In Poland, farmers kicked off a nationwide protest on 24 January against Ukrainian agricultural imports.
“Ukrainian grain should go where it belongs, to the Asian or African markets, not to Europe,” said Adrian Wawrzyniak, a spokesperson for the Polish farmers’ trade union, told Polish media. Similar sentiments are being echoed in Slovakia and Hungary.
Southern Europe has so far been spared the brunt of the protests, but things may change soon. Christiane Lambert, the president of the Committee of Professional Agricultural Organizations (COPA), Europe’s leading farmers’ union, has predicted that Italian and Spanish farmers will soon stage their own protests.
They are unaffected by the war in Ukraine, but are vulnerable to climate change, as the Spanish and Portuguese governments consider emergency restrictions on water usage in some regions because of intense drought.
In Sicily this week, farmers blocked roads in protest at the regional government, which they say has failed to compensate them for last summer’s prolonged, intense heatwave and drought. “We’re on our knees, the drought has halved our harvest,” farmer Giuseppe Gulli told Rai News. He also accused the EU of helping “big corporations”.
With European elections around the corner in June, Eurosceptic parties are finding a voice.
Jordan Bardella of France’s National Rally has been spotted among protesters; the far-right Alternative for Germany (AfD) has sought to champion the farmers’ cause too.
But Mr Vernet batted off these concerns: “Farmers are not extremists.

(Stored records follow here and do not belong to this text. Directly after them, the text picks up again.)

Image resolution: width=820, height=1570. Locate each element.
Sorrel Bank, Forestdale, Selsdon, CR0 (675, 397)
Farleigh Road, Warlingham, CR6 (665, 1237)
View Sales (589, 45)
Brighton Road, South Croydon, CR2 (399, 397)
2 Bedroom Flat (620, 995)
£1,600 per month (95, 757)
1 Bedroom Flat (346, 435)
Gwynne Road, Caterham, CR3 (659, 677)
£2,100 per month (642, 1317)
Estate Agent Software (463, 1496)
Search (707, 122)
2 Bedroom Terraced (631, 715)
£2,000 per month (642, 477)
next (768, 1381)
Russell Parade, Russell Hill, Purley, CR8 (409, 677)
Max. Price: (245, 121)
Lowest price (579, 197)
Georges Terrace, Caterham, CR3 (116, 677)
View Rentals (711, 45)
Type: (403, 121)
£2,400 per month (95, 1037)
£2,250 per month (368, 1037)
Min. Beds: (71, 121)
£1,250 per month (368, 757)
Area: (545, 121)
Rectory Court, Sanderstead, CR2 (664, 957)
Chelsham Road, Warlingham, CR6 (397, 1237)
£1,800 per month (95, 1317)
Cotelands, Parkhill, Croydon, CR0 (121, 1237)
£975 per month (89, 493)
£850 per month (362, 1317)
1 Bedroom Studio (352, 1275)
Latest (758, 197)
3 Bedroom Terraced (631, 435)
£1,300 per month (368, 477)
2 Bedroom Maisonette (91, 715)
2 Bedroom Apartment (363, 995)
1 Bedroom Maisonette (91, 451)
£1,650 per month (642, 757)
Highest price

In fact, farmers in Europe are the first Europeans, because they’re the ones who know best how important Europe is for them.”
In Germany, ministers have scrambled to water down the proposals to end farmers’ tax breaks on agricultural diesel that had caused uproar.
The change is now set to be phased in over time – but farmers want the subsidy cuts scrapped in full. “Everything that has been announced so far has further increased the farmers’ anger instead of calming it down,” said German Farmers’ Association President Joachim Rukwied.
Poland’s Prime Minister Donald Tusk has promised to meet Ukrainian representatives in early March to come to a deal to regulate the transit and export of products.
The EU appears to have already taken note.
European Commission President Ursula von der Leyen has admitted “there is an increasing division and polarisation”, and has launched a “strategic dialogue” between agriculture groups and EU decision-makers.
The language is self-reflective, but also vague. And for farmers across Europe who feel forgotten, betrayed or unable to feed their families, it is unlikely to be enough.